In one of his 43 poems – yes, 43 – about the life of a river, Ted Hughes observes:
The winter floods have ruined her.
She squats between draggled banks, fingering her rags
and rubbish.”
And so it is as the flood waters drop on a river leaving debris hanging from overhanging branches and piled on flattened banks like tattered Christmas decorations.

The connections between rivers and humanity, nature, and life itself are myriad. Rivers are made by nature. Canals are made by man.
Rivers may by subverted by man, as a tiger may be tamed, but at heart we all acknowledge their wildness, their potential to revert, the latent danger in that lurking power.
In his book Is a River Alive? Robert Macfarlane explored whether a river is a living entity, with ensuring rights and demands. Macfarlane hails from Nottinghamshire, a river’s journey from where we are currently moored on the River Soar. It is on the county border of Leicestershire and Nottinghamshire that the Soar ceases to be a single entity as it merges with the mightier River Trent and together they head out to sea through the mouth of the Humber.
The Soar has reminded us this week of its demand, its requirement, for respect. When we arrived at our current mooring the river had just come out of flood. Our passage along its length had been strewn with the debris and detritus the waters had sucked up and spat out as levels changed. Tree branches near the water trailed plastics and fabrics. We fished much out as we travelled, the boating equivalent of plogging, but in a narrowboat you can’t get too near to the edges without getting stuck fast in silt, so what we removed with net or by delving deep in our weed hatch had been floating rather than caught or draped.

### ABOUT THIS TASK
According to the passage about rivers, which larger river does the River Soar merge with on the county border of Leicestershire and Nottinghamshire? The material that comes next is not needed for this exercise.

### RECORD EXTRACTS
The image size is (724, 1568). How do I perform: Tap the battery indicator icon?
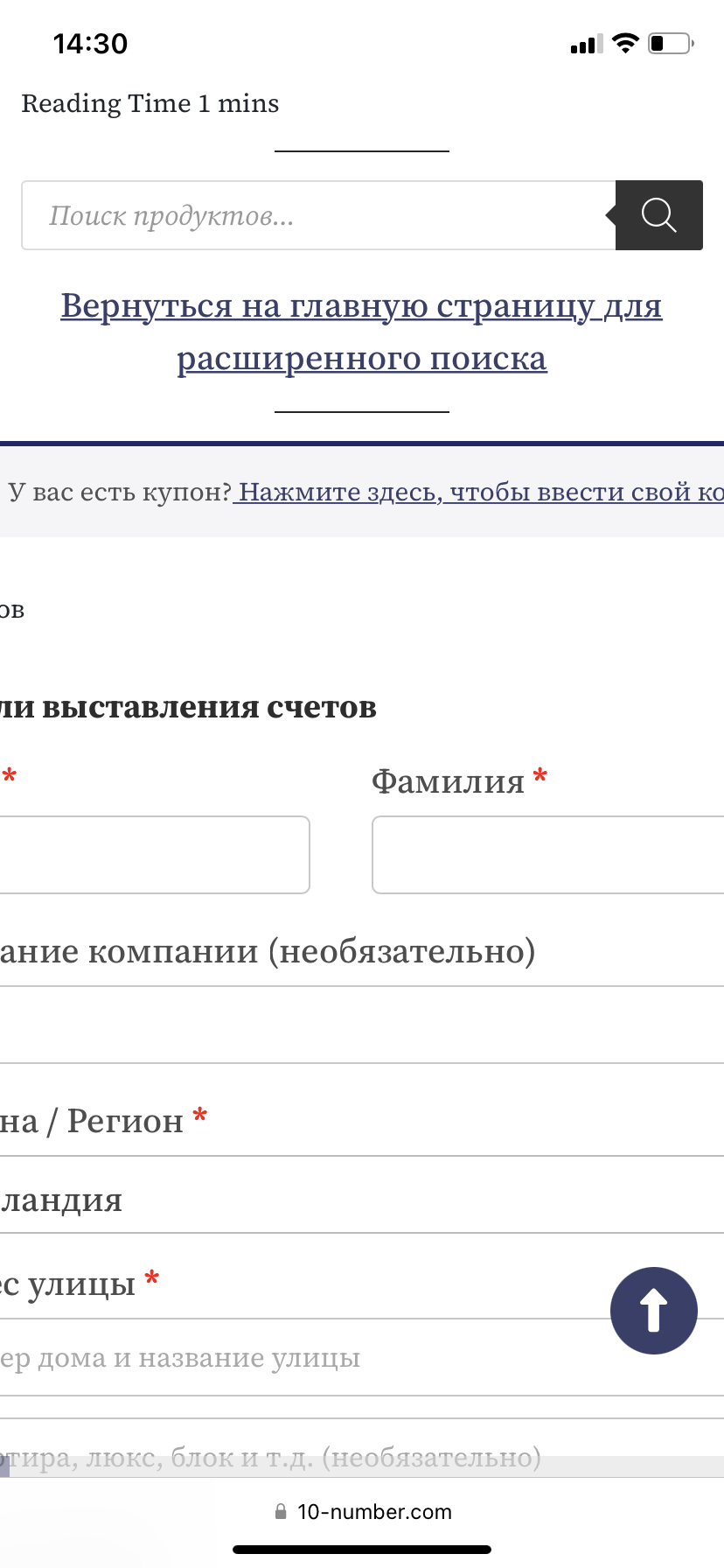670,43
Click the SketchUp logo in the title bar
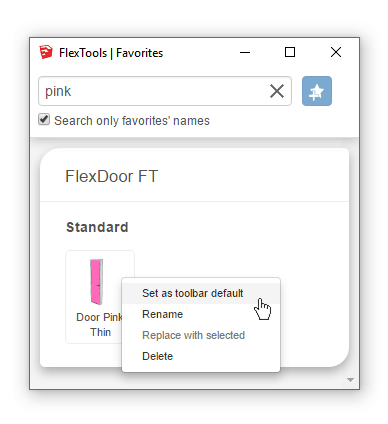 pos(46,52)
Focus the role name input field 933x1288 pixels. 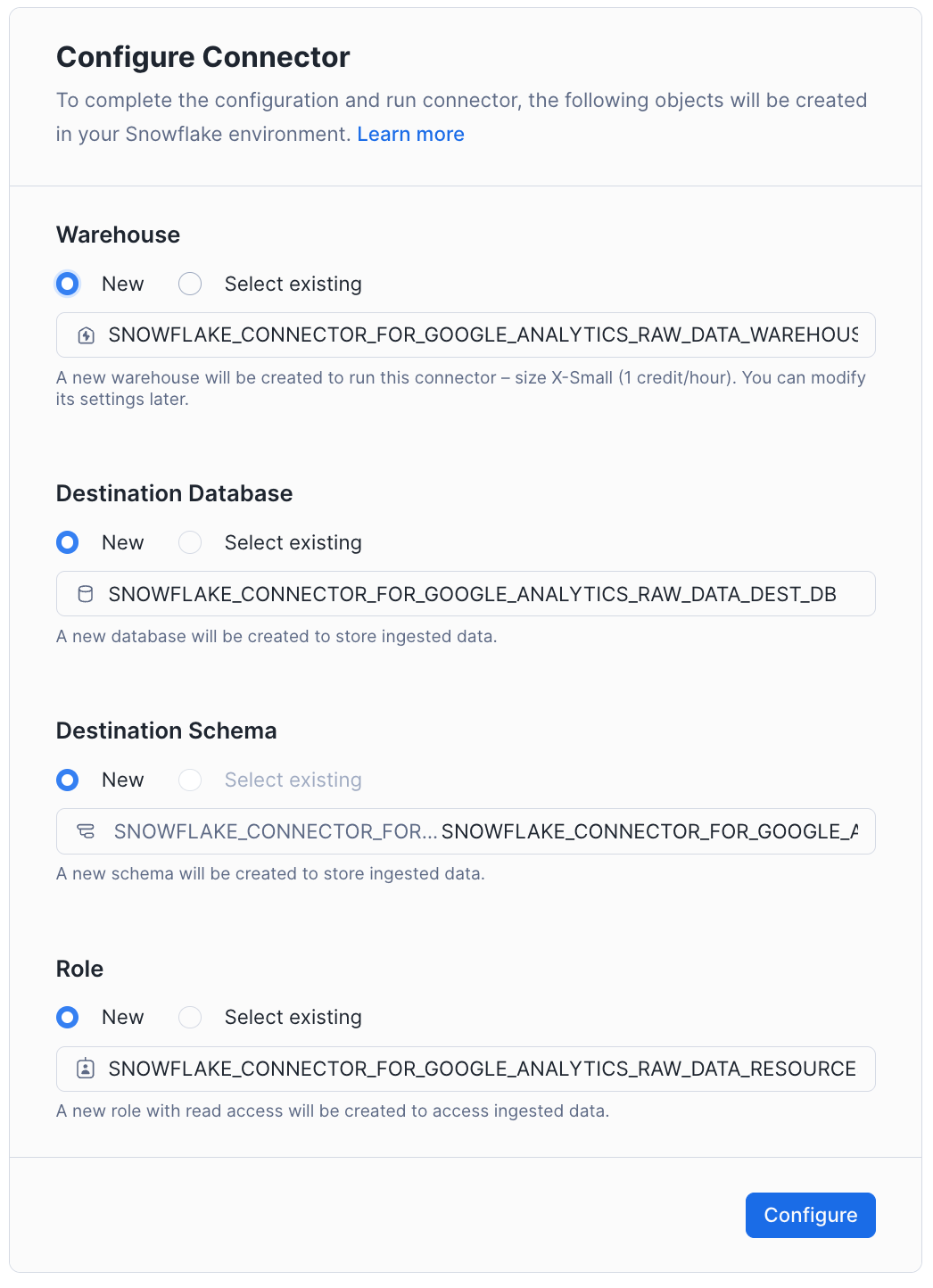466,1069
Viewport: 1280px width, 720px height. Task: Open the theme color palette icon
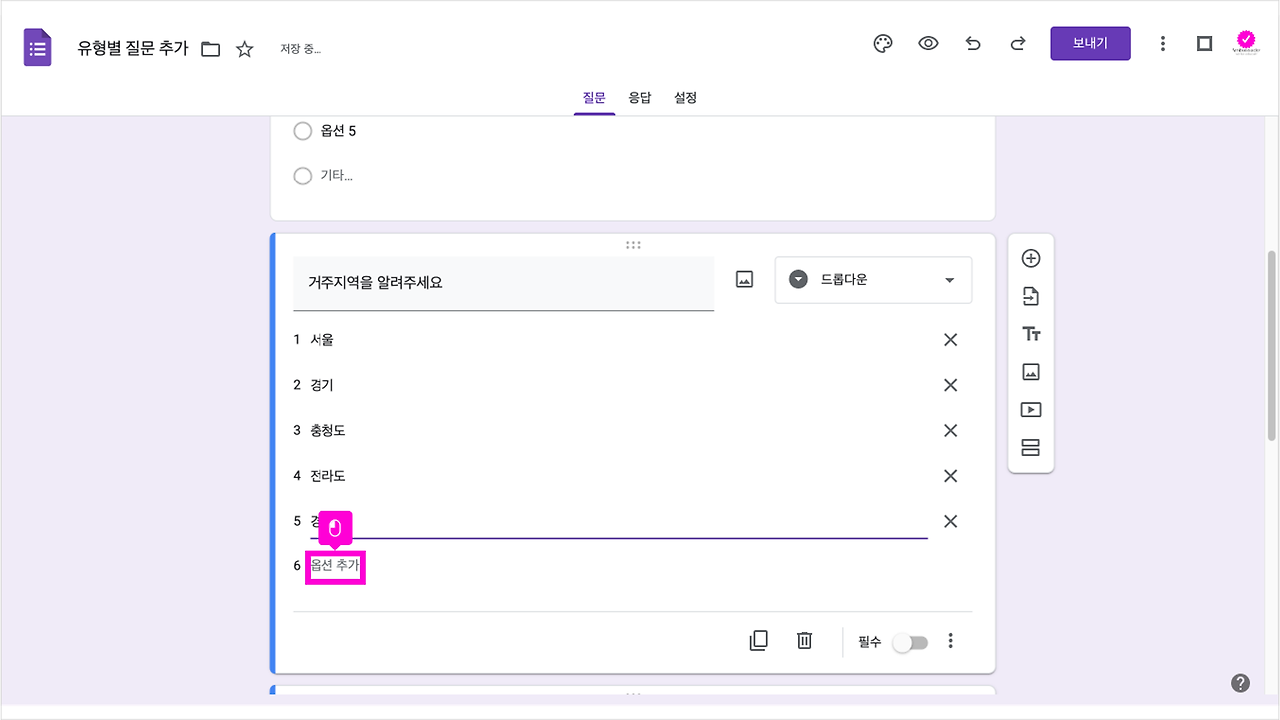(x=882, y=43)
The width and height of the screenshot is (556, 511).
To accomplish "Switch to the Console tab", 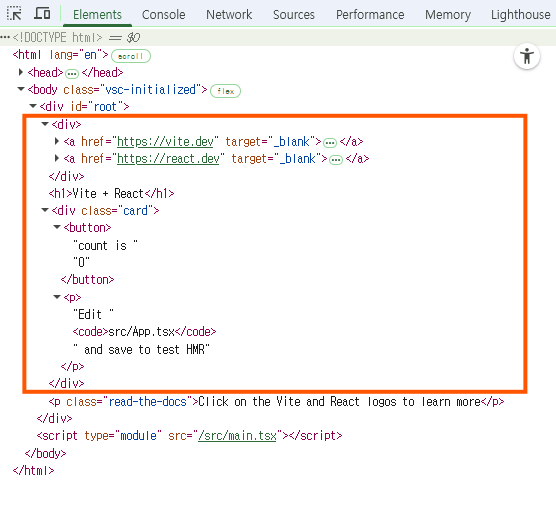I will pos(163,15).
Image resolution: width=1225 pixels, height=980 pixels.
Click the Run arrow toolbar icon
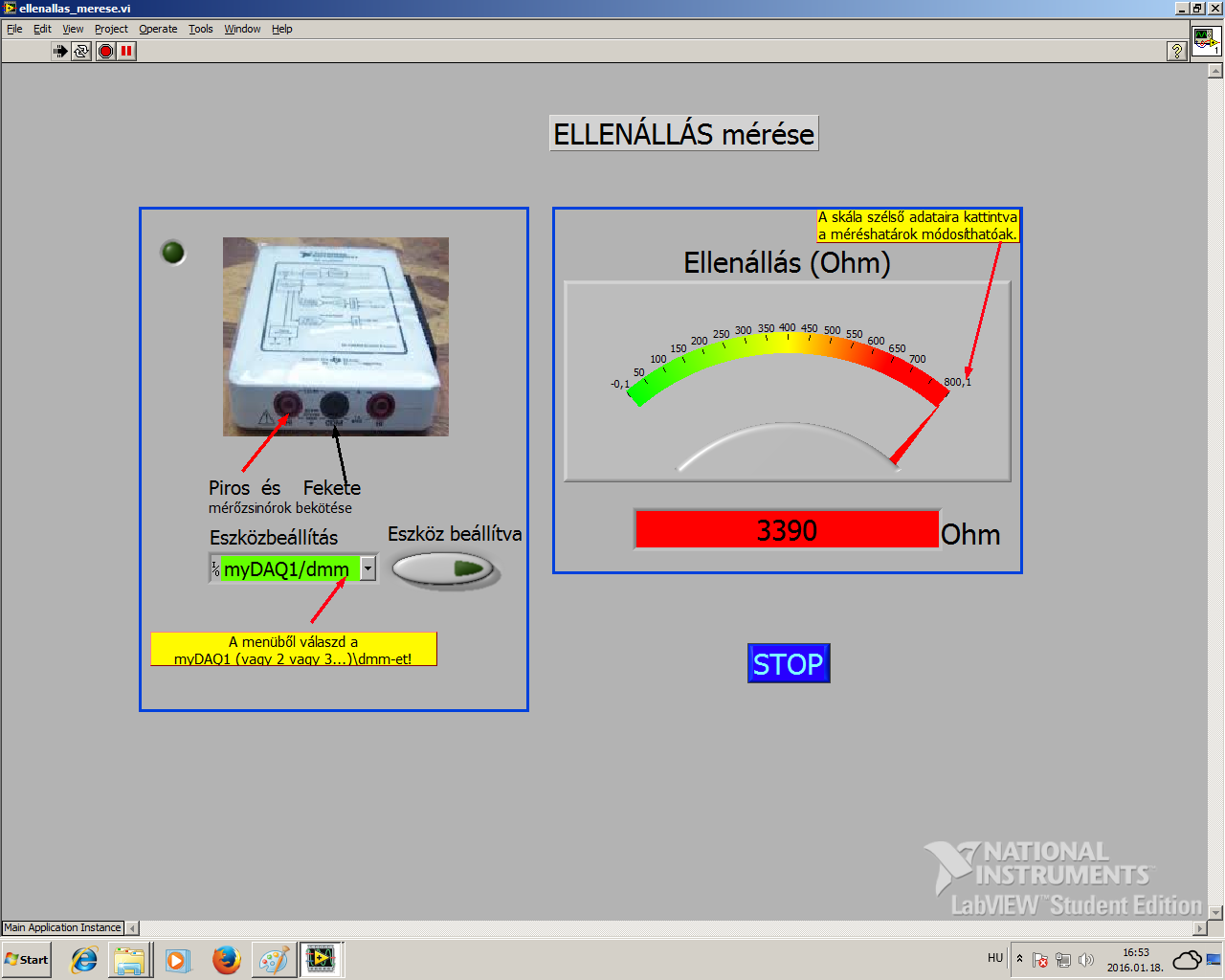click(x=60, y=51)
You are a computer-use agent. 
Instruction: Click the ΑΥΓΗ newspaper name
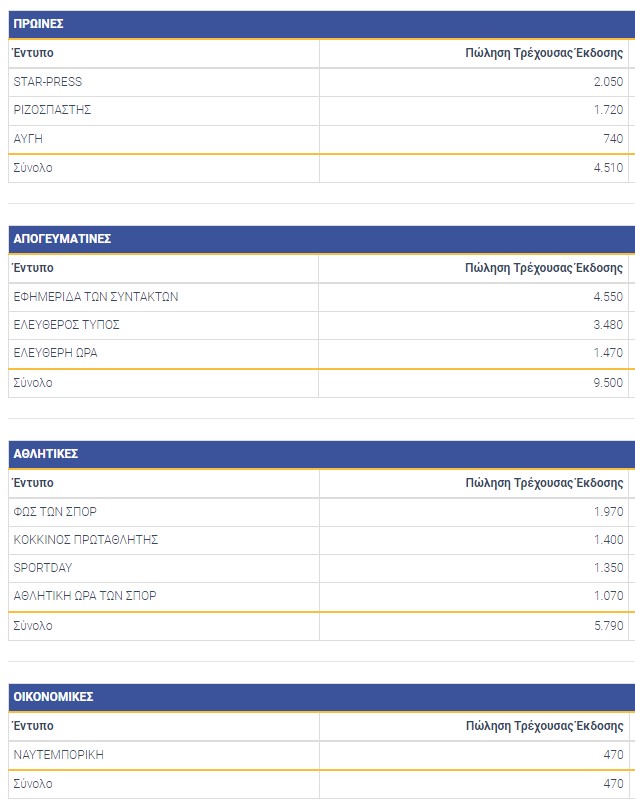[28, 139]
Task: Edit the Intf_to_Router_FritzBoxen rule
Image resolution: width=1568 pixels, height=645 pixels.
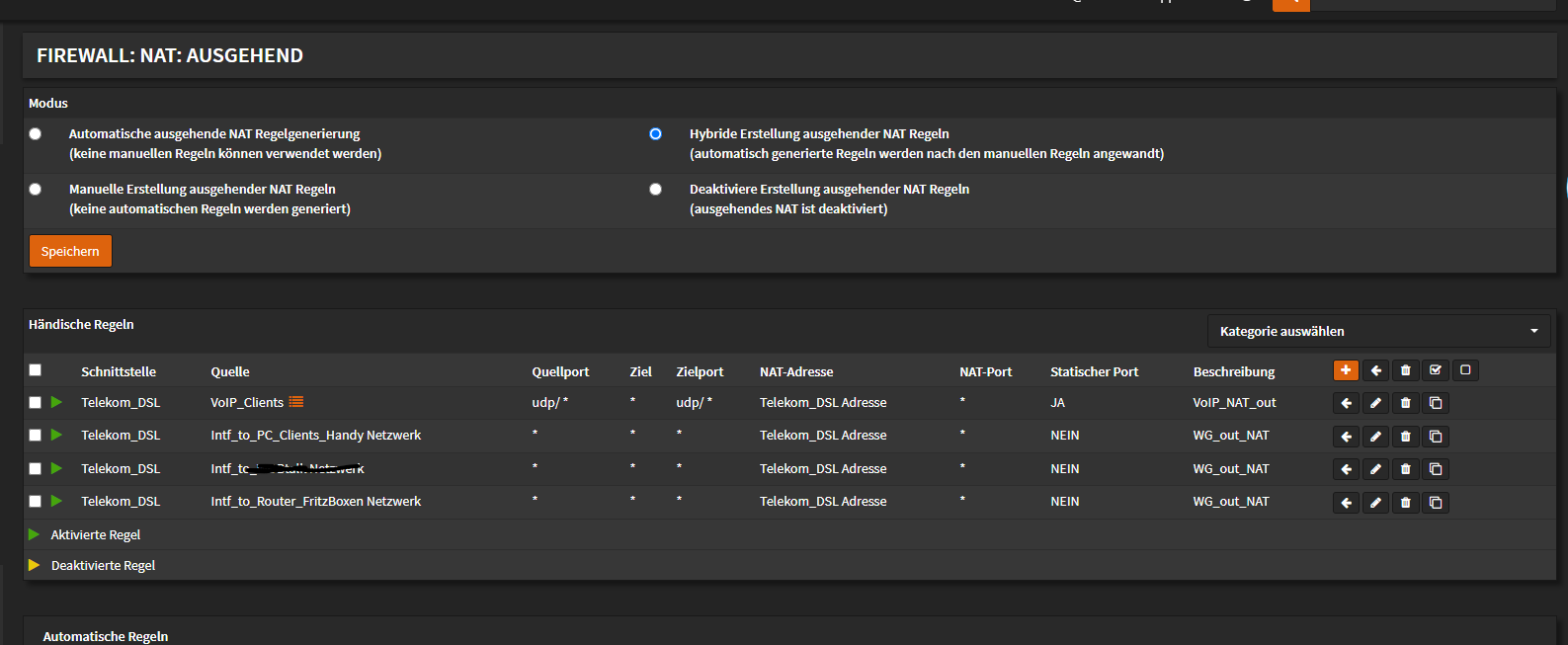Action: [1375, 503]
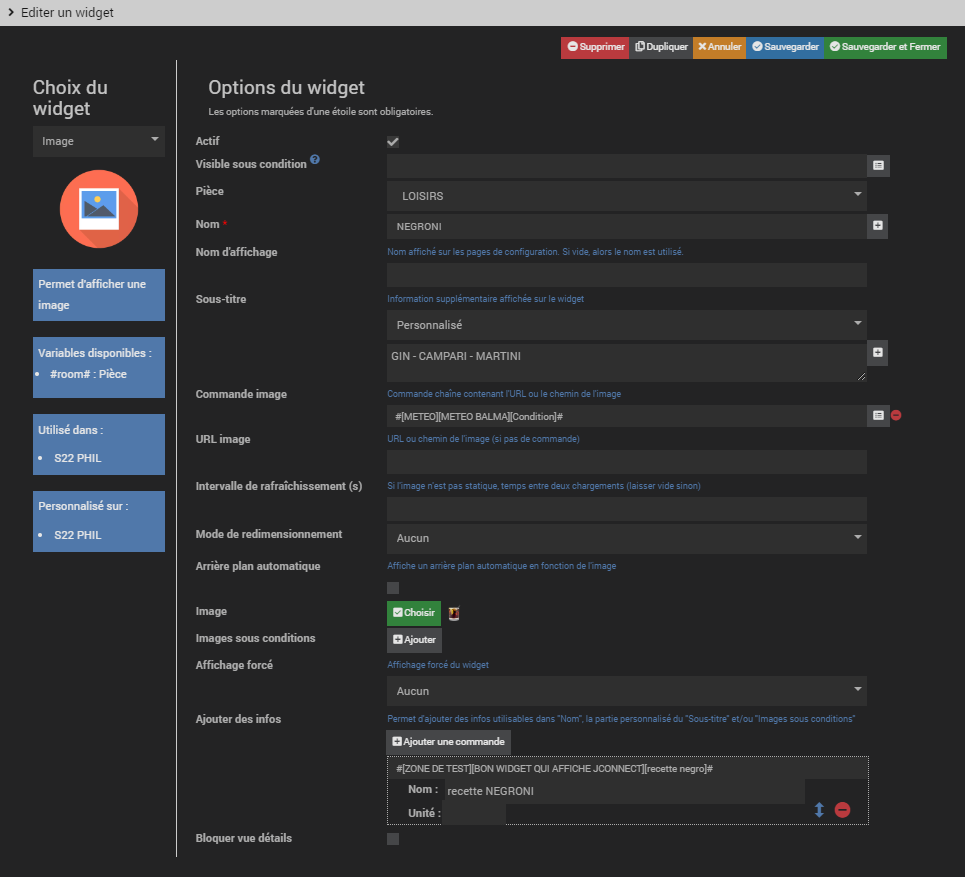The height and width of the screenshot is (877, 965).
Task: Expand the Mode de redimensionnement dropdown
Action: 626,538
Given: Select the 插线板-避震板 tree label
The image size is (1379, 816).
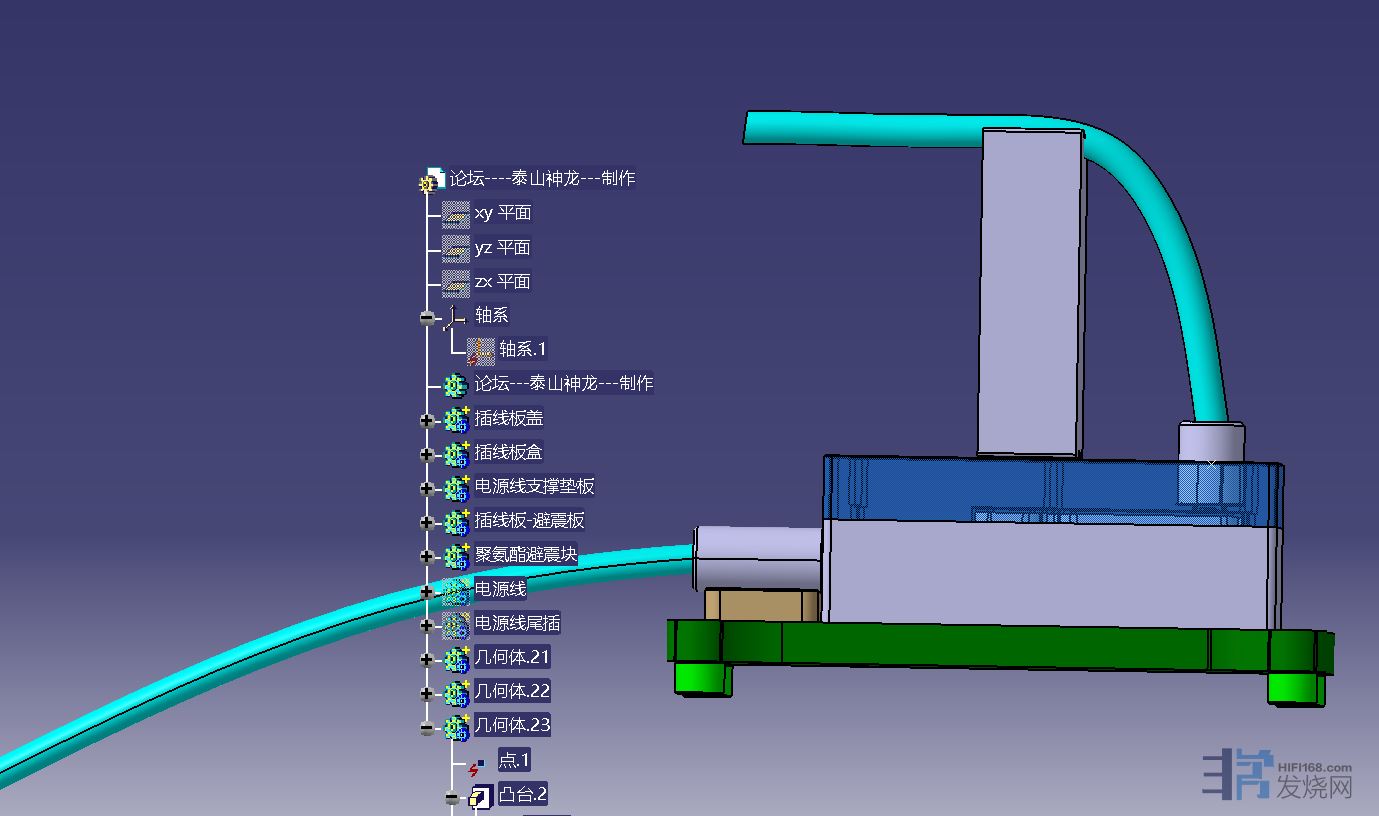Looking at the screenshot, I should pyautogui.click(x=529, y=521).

### RESPONSE BOX
The River Trent.